Assurer sa viabilité économique et celle de ses fournisseurs, cultiver les liens sociaux et réduire les déchets pour des raisons environnementales: ces magasins spécialisés dans la vente en vrac ont toutes les cartes en main pour être durables. «Cela me touche beaucoup de voir chez mes clients une réelle prise de conscience et la volonté de changer leurs habitudes», se réjouit Michel Baeriswyl, gérant de l’épicerie challensoise Obio. Aux consommateurs de jouer le jeu.

Texte(s): Marjorie Born
Photo(s): Jean-Paul Guinnard

Important réseau

«Lorsque j’ai passé au vrac, on m’a recommandé de créer une page sur ­Facebook pour me faire connaître auprès des gens du dehors, sensibles au concept zéro déchet et au bio», précise Isabelle Hugi, gérante du magasin de La Sagne (NE). Clément Castella, d’Enney, est aussi très actif dans le but de créer une vraie communauté. Une présence sur les réseaux sociaux aide à renforcer la visibilité. Le financement participatif de ces structures permet aussi d’augmenter la notoriété d’un lieu, parfois isolé géographiquement, dès la recherche de fonds qui dure plusieurs mois. Ce mode de financement permet la création d’une petite communauté de soutien. Ces dernières peuvent se regrouper en association ou simplement former une future clientèle de base, indispensable à la survie économique du commerce.

Questions à...

Barbara Pfenniger, responsable alimentation à la Fédération romande des consommateurs (FRC)

L’essor des épiceries spécialisées dans le vrac se poursuit hors des centres urbains. Y a-t-il de l’avenir en campagne pour ce mode de consommation?
Ces magasins proposent une offre complémentaire aux artisans boulangers, fromagers et bouchers et aux marchés paysans traditionnels. Authenticité, transparence et durabilité sont des arguments qui touchent les consommateurs recherchant une alternative aux produits de masse. Les nouvelles épiceries comblent ces attentes en offrant des produits de proximité, équitables et peu transformés. Pour être proches du public, les heures d’ouverture doivent toutefois être adaptées aux besoins de cette population.

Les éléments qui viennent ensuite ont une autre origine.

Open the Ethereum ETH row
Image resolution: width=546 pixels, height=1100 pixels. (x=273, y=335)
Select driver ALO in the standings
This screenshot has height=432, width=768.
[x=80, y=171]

Ces épiceries de village ont-elles d’autres vocations que le zéro déchet?
Au-delà du zéro déchet et de la possibilité d’acheter exactement la quantité nécessaire, beaucoup de ces épiceries veulent offrir un modèle de consommation complémentaire aux achats au supermarché, par le choix de l’assortiment et par le dialogue avec et entre les clients. Ce rôle social de plate-forme d’échange d’idées et de recettes est une plus-value intéressante pour les consommateurs. Elles soutiennent aussi l’économie locale en s’approvisionnant auprès de producteurs locaux.